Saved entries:
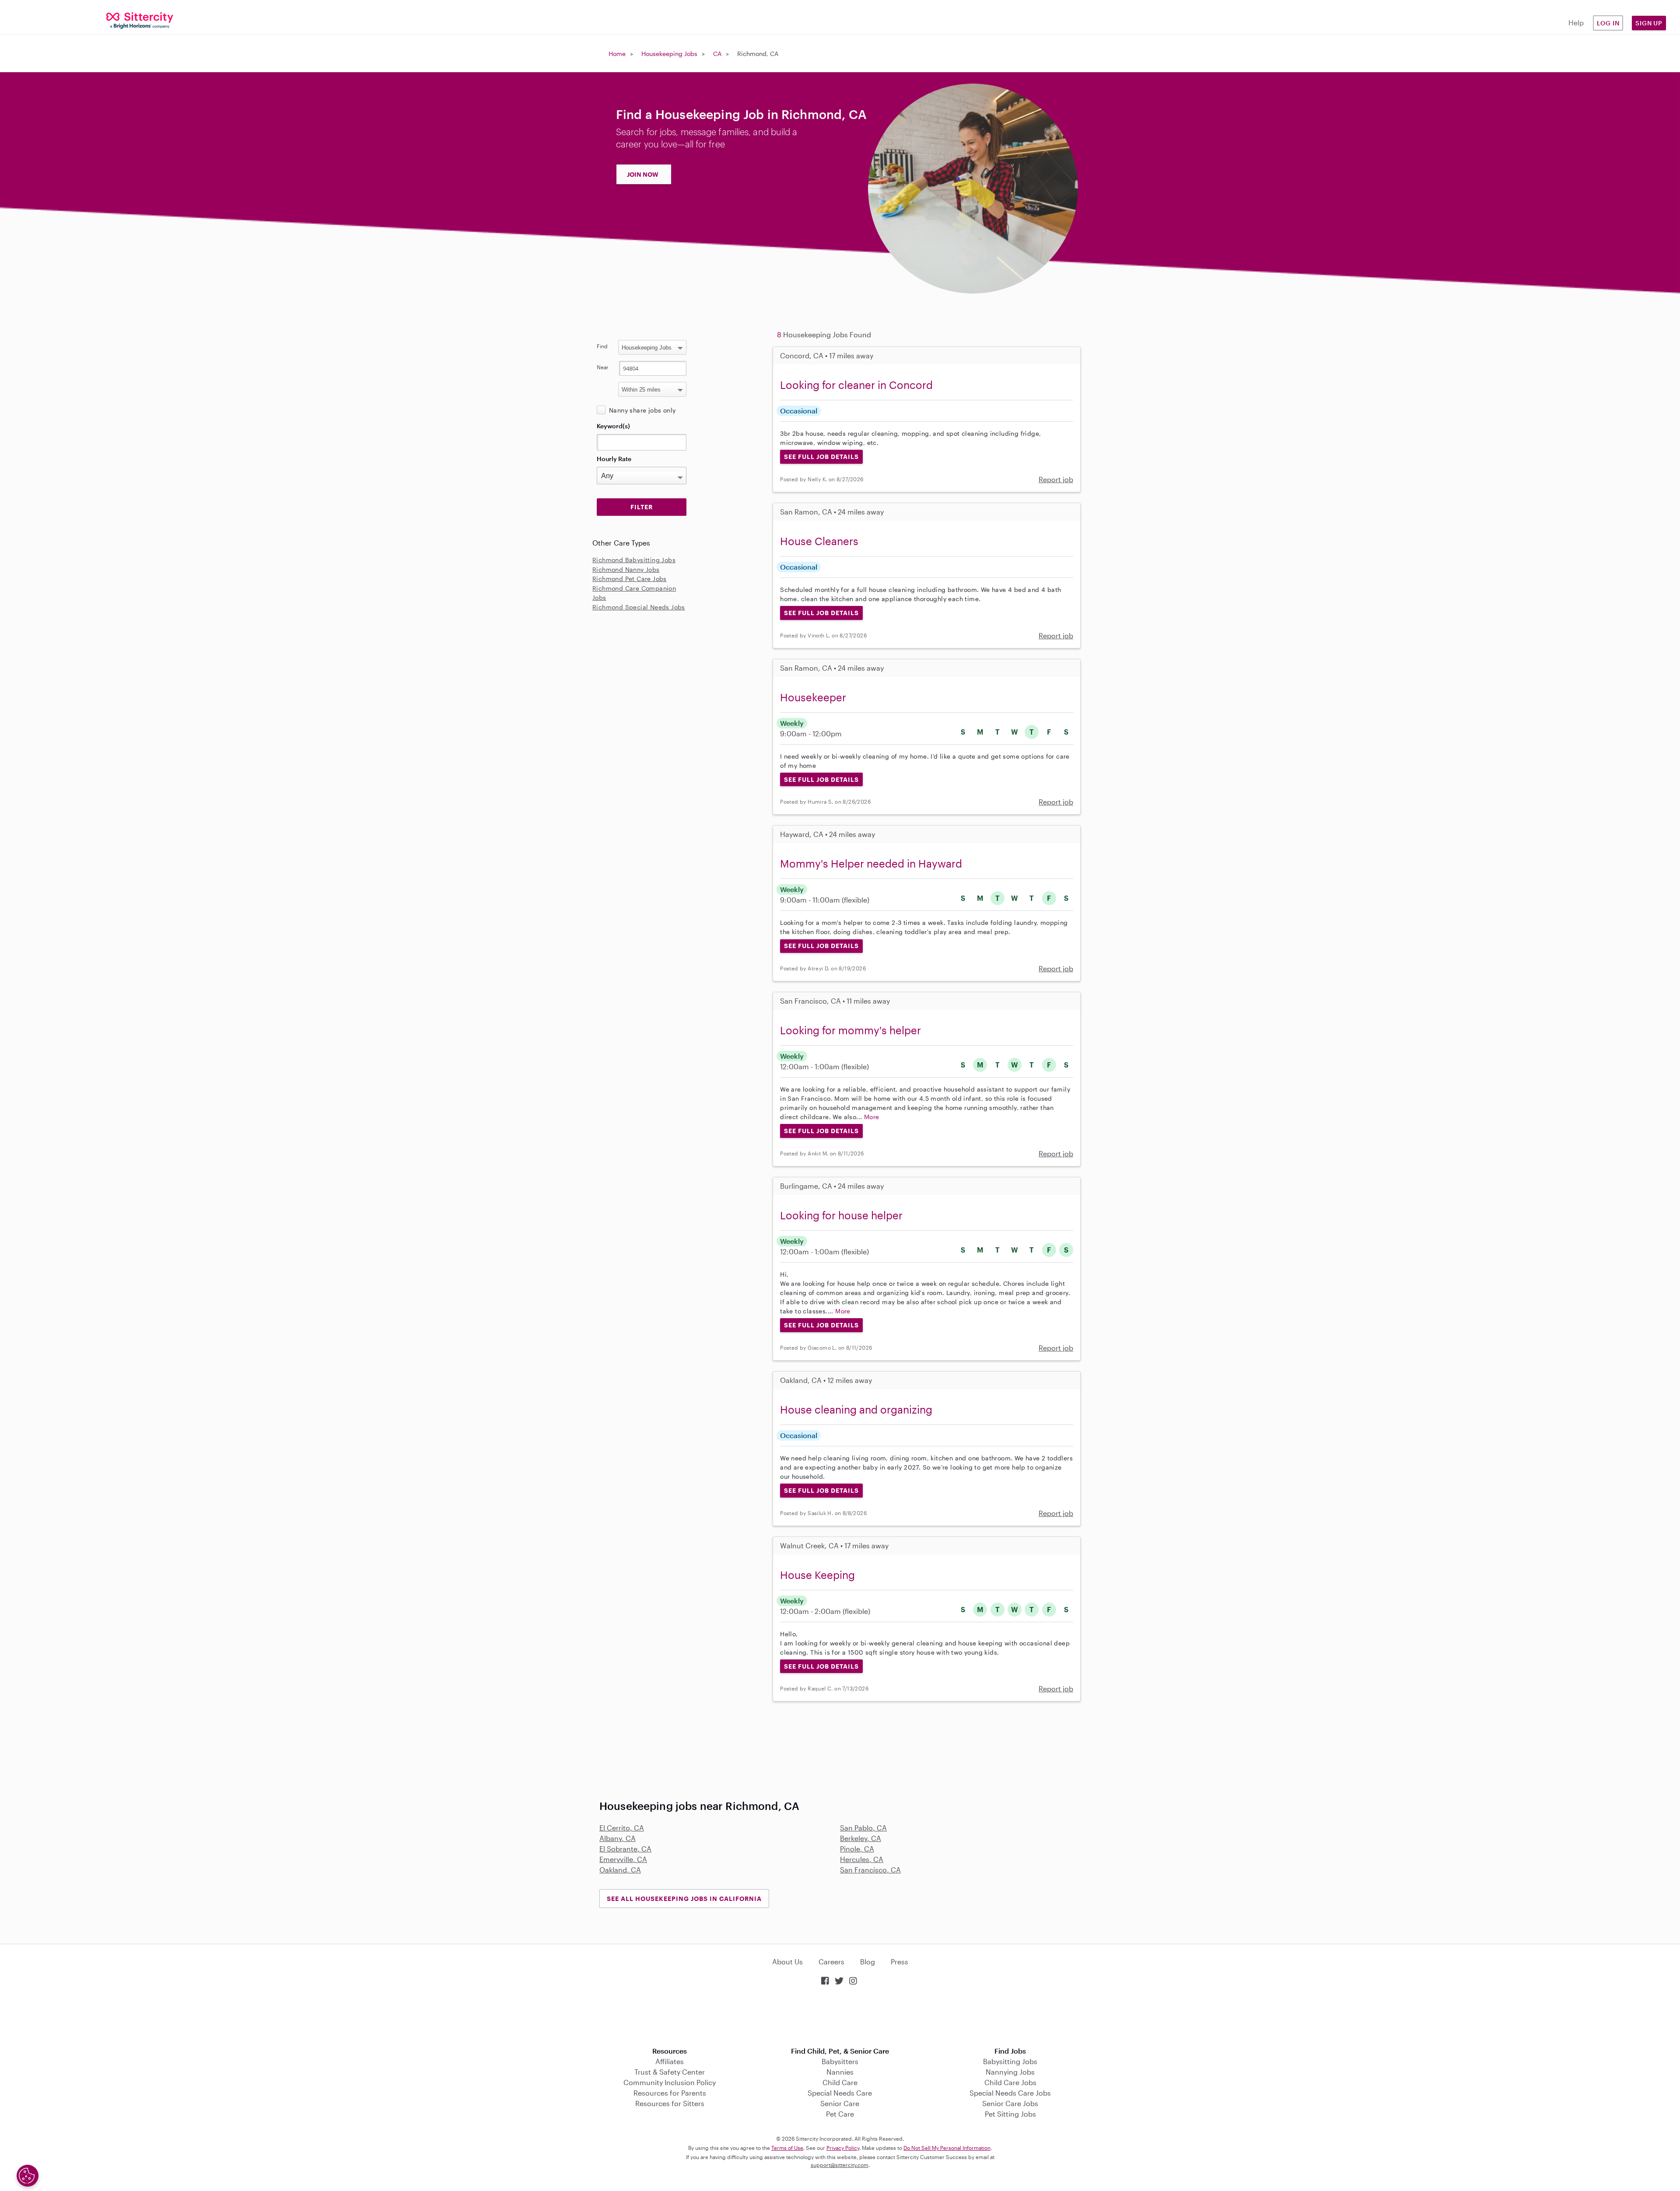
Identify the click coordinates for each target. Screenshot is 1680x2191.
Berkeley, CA (860, 1838)
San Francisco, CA (870, 1870)
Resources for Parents (670, 2093)
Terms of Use (787, 2148)
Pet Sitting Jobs (1010, 2114)
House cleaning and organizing (856, 1409)
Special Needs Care (840, 2093)
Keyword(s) (613, 426)
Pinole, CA (857, 1848)
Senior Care (839, 2103)
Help (1576, 22)
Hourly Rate (614, 458)
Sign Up (1648, 23)
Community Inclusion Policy (669, 2082)
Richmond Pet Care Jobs (629, 578)
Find (602, 346)
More (871, 1116)
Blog (867, 1961)
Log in (1608, 23)
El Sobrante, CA (625, 1848)
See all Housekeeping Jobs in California (684, 1898)
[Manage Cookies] (27, 2176)
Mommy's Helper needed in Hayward (871, 863)
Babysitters (840, 2061)
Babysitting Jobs (1010, 2061)
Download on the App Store (840, 2017)
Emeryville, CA (623, 1859)
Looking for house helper (841, 1215)
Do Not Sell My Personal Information (946, 2148)
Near (603, 367)
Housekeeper (813, 697)
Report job (1056, 479)
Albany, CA (617, 1838)
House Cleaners (819, 541)
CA (717, 53)
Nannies (840, 2072)
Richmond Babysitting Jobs (634, 560)
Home (617, 53)
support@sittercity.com (839, 2165)
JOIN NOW (642, 174)
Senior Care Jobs (1010, 2103)
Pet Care (840, 2114)
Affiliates (669, 2061)
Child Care (840, 2082)
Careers (831, 1961)
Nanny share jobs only (642, 410)
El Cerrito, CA (621, 1828)
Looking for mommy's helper (850, 1030)
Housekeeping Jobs (669, 53)
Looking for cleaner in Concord (856, 384)
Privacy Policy (842, 2148)
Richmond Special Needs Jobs (638, 607)
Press (899, 1961)
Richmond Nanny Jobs (626, 569)
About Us (787, 1961)
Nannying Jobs (1010, 2072)
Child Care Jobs (1010, 2082)
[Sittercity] (140, 20)
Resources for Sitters (669, 2103)
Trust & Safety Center (669, 2072)
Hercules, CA (861, 1859)
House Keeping (817, 1574)
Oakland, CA (620, 1870)
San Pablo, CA (863, 1828)
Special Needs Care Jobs (1010, 2093)
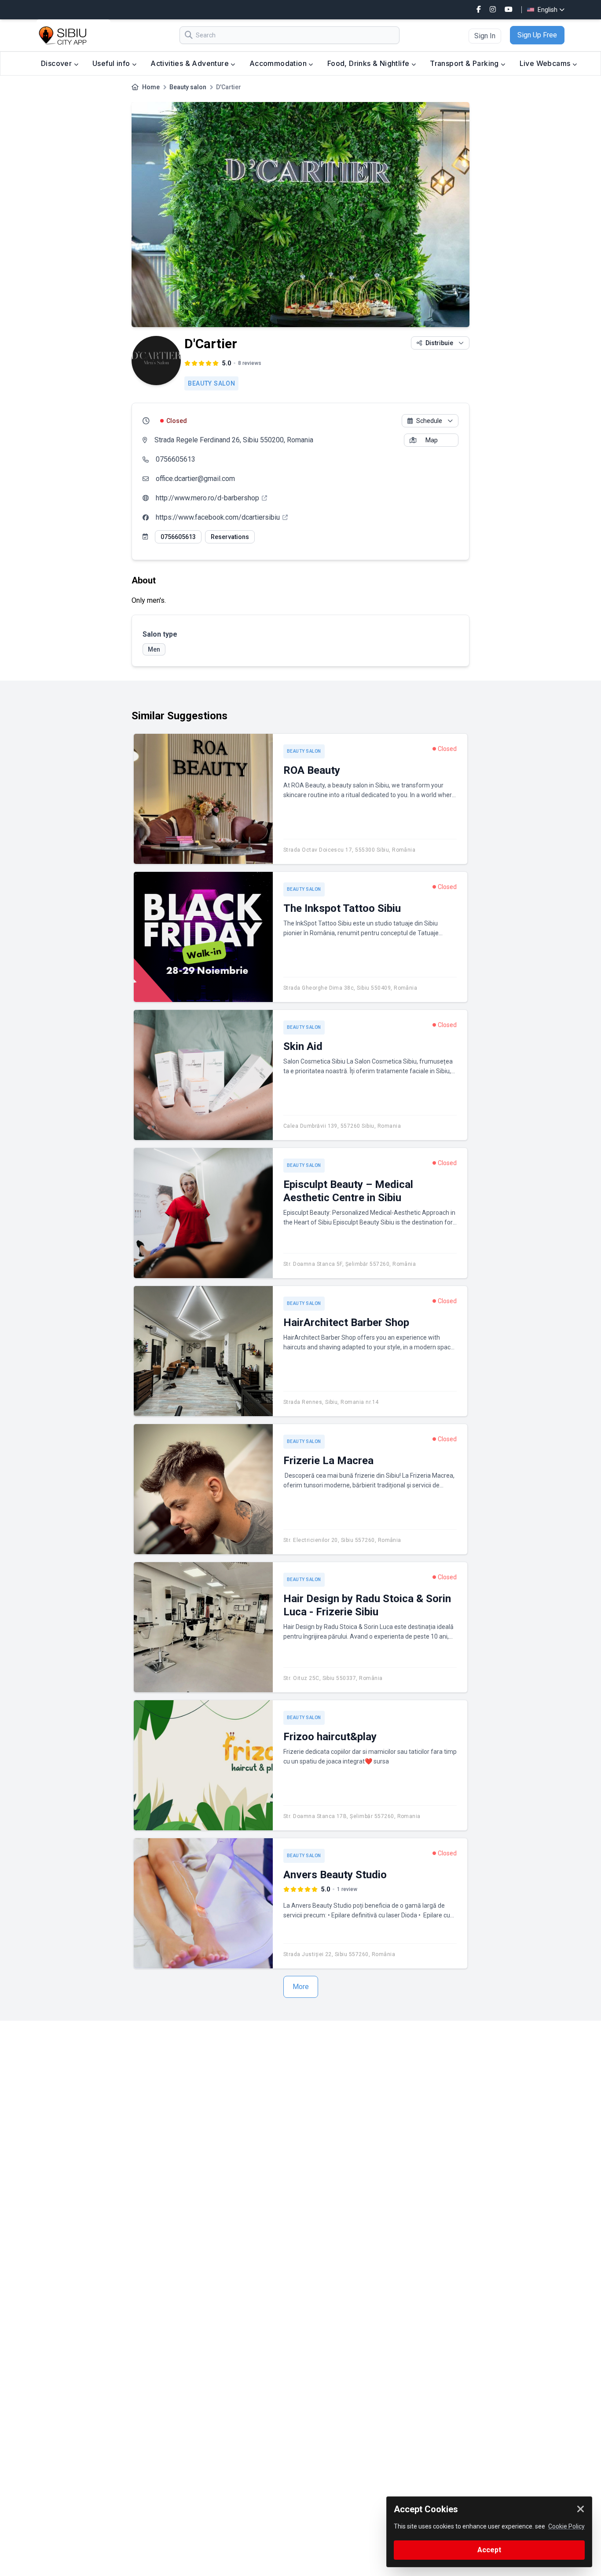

[Prompt]
All lines above between those holding "Berkeley, CA (860, 1838)" and "Home (617, 53)", inclusive, must be set down unchanged, and no other line may be included.

[Written answer]
Berkeley, CA (860, 1838)
San Francisco, CA (870, 1870)
Resources for Parents (670, 2093)
Terms of Use (787, 2148)
Pet Sitting Jobs (1010, 2114)
House cleaning and organizing (856, 1409)
Special Needs Care (840, 2093)
Keyword(s) (613, 426)
Pinole, CA (857, 1848)
Senior Care (839, 2103)
Help (1576, 22)
Hourly Rate (614, 458)
Sign Up (1648, 23)
Community Inclusion Policy (669, 2082)
Richmond Pet Care Jobs (629, 578)
Find (602, 346)
More (871, 1116)
Blog (867, 1961)
Log in (1608, 23)
El Sobrante, CA (625, 1848)
See all Housekeeping Jobs in California (684, 1898)
[Manage Cookies] (27, 2176)
Mommy's Helper needed in Hayward (871, 863)
Babysitters (840, 2061)
Babysitting Jobs (1010, 2061)
Download on the App Store (840, 2017)
Emeryville, CA (623, 1859)
Looking for house helper (841, 1215)
Do Not Sell My Personal Information (946, 2148)
Near (603, 367)
Housekeeper (813, 697)
Report job (1056, 479)
Albany, CA (617, 1838)
House Cleaners (819, 541)
CA (717, 53)
Nannies (840, 2072)
Richmond Babysitting Jobs (634, 560)
Home (617, 53)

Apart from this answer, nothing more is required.